19. Ceza Dairesi Esas No: 2018/4473 Karar No: 2020/195 Karar Tarihi: 22.01.2020
Yargıtay 19. Ceza Dairesi 2018/4473 Esas 2020/195 Karar Sayılı İlamı
Özet:
Sanık, 5809 sayılı Elektronik Haberleşme Kanunu'na muhalefet suçundan 820 TL para cezası ile cezalandırılmıştır. Ancak, Yargıtay Cumhuriyet Başsavcılığı'nın kanun yararına bozma istemi üzerine yapılan incelemede, suç tarihinin sahte olduğu iddia edilen sözleşmenin tarihinden itibaren 8 yıllık zamanaşımı süresinin dolduğu ortaya çıkmıştır. Bu nedenle, sanık hakkındaki kamu davası düşürülmüştür. Sanığın suçunu işlediği kanun maddeleri ise 5809 sayılı Elektronik Haberleşme Kanunu'nun 63/10 maddesi, 5237 sayılı Türk Ceza Kanunu'nun 62 ve 52. maddeleridir.

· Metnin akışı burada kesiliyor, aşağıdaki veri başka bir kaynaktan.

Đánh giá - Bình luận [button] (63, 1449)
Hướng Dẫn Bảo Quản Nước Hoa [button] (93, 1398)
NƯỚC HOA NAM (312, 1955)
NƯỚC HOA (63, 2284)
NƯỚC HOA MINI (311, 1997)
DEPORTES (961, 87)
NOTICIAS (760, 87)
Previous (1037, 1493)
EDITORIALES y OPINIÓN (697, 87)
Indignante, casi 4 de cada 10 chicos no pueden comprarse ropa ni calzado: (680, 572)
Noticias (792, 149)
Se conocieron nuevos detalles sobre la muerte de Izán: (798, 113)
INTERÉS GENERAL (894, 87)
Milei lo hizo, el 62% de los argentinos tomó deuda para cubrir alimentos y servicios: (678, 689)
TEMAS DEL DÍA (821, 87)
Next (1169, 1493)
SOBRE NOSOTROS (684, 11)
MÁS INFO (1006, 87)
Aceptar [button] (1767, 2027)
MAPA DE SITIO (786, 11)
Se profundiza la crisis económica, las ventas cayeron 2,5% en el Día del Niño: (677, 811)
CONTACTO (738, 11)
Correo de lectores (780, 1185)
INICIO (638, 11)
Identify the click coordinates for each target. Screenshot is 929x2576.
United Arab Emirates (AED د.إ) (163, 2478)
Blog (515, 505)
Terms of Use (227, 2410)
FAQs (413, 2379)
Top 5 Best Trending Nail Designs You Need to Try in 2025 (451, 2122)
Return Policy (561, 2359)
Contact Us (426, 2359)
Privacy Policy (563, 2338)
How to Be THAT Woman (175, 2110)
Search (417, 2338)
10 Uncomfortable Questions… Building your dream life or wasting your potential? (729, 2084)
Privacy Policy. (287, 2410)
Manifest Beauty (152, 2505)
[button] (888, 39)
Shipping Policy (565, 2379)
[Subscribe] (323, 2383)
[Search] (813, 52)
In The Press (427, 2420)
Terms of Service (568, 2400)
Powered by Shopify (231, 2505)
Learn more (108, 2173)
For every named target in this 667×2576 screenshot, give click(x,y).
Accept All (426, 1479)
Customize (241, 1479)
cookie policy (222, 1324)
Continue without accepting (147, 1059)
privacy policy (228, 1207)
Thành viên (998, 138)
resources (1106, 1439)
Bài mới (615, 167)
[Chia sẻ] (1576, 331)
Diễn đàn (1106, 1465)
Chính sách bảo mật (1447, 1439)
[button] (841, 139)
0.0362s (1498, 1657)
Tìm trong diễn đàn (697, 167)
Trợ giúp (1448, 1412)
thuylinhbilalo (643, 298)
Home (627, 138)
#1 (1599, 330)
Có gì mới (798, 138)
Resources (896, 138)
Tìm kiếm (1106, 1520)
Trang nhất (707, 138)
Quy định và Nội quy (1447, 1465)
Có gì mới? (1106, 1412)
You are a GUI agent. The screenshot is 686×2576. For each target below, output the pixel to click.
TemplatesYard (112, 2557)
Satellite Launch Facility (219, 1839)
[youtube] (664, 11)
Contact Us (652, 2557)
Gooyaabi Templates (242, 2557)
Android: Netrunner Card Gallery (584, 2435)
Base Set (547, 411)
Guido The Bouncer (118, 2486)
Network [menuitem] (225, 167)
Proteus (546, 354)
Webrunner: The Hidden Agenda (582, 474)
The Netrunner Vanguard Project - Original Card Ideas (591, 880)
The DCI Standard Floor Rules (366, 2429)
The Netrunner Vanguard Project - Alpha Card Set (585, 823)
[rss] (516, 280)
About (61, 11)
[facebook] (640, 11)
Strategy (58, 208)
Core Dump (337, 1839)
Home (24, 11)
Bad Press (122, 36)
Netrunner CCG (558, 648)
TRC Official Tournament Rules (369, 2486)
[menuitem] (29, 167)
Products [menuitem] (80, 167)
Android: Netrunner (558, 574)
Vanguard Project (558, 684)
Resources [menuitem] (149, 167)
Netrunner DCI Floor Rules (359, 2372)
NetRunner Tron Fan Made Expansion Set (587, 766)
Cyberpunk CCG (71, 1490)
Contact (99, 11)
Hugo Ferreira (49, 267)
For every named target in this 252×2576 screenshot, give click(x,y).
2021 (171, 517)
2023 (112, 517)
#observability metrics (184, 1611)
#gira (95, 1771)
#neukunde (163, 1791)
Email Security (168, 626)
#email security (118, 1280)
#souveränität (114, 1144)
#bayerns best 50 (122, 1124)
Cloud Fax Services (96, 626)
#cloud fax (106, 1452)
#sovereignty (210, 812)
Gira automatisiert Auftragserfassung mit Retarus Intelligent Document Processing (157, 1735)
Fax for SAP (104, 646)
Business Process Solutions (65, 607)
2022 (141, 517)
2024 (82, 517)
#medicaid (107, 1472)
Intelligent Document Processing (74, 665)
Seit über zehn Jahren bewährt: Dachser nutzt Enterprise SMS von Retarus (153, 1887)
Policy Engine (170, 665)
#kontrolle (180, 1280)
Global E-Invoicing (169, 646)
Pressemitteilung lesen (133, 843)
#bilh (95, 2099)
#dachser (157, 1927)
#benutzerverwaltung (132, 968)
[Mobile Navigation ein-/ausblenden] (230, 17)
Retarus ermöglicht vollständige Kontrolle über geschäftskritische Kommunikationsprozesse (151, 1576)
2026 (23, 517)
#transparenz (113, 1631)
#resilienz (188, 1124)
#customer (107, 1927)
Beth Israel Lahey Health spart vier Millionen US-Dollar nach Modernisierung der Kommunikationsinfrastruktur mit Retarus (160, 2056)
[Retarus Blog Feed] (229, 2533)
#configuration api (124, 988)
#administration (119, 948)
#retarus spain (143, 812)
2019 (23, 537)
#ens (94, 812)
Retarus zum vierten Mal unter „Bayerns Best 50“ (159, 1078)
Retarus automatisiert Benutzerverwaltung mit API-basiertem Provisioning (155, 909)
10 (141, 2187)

19. Ceza Dairesi 2018/4473 E. , 2020/195 K.
"İçtihat Metni"
5809 sayılı Elektronik Haberleşme Kanunu’na muhalefet suçundan sanık ..."nın anılan Kanun"un 63/10, 5237 sayılı Türk Ceza Kanunu"nun 62 ve 52. maddeleri gereğince 820,00 Türk lirası adlî para cezası ile cezalandırılmasına dair Karakoçan Asliye Ceza Mahkemesinin 08/03/2018 tarihli ve 2017/207 esas, 2018/50 sayılı kararını aleyhine Adalet Bakanlığının 18/06/2018 gün ve 94660652-105-23-7394-2018-Kyb sayılı kanun yararına bozma istemini içeren yazısı ekindeki dava dosyası Yargıtay Cumhuriyet Başsavcılığının 29/06/2018 gün ve KYB 2018-55520 sayılı ihbarnamesi ile Dairemize gönderilmekle okundu. Anılan ihbarnamede; Dosya kapsamına göre, sanığın üzerine atılı suça ilişkin olarak suç tarihinin sahte olduğu iddia edilen sözleşmenin tanzim tarihi olan 26/12/2008 tarihinden itibaren 5237 sayılı Türk Ceza Kanunu"nun 66/1-e. maddesi gereğince zamanaşımı süresinin 8 yıl olduğu, suç tarihinden itibaren zamanaşımı süresini kesen bir sebep bulunmadığı böylelikle de zamanaşımı süresinin dolduğu gözetilmeksizin, yazılı şekilde sanığın mahkûmiyetine karar verilmesinde isabet görülmediği gerekçesiyle 5271 sayılı Ceza Muhakemesi Kanunu’nun 309. maddesi uyarınca anılan kararın kanun yararına bozulması isteminde bulunulmakla gereği görüşülüp düşünüldü; Yargıtay Cumhuriyet Başsavcılığının kanun yararına bozma istemine dayanan ihbarname içeriği yerinde görüldüğünden Karakoçan Asliye Ceza Mahkemesinin 08/03/2018 tarihli ve 2017/207 esas, 2018/50 sayılı kararının CMK’nin 309/4-d. maddesi uyarınca BOZULMASINA, suç tarihi itibariyle sanığa isnat edilen suçun gerektirdiği cezanın türü ve üst sınırına göre davanın 5237 sayılı TCK"nin 66/1-e ve 67. maddelerinde öngörülen 8 yıllık olağan, 12 yıllık olağanüstü zamanaşımı süresine tabi olduğu, suça konu abonelik sözleşmesinin düzenlendiği 26/12/2008 tarihinden itibaren zamanaşımını kesen bir işlem bulunmadığı ve 8 yıllık olağan zamanaşımı süresinin gerçekleşmiş bulunduğu anlaşıldığından sanık hakkındaki kamu davasının DÜŞMESİNE, 22/01/2020 tarihinde oy birliği ile karar verildi.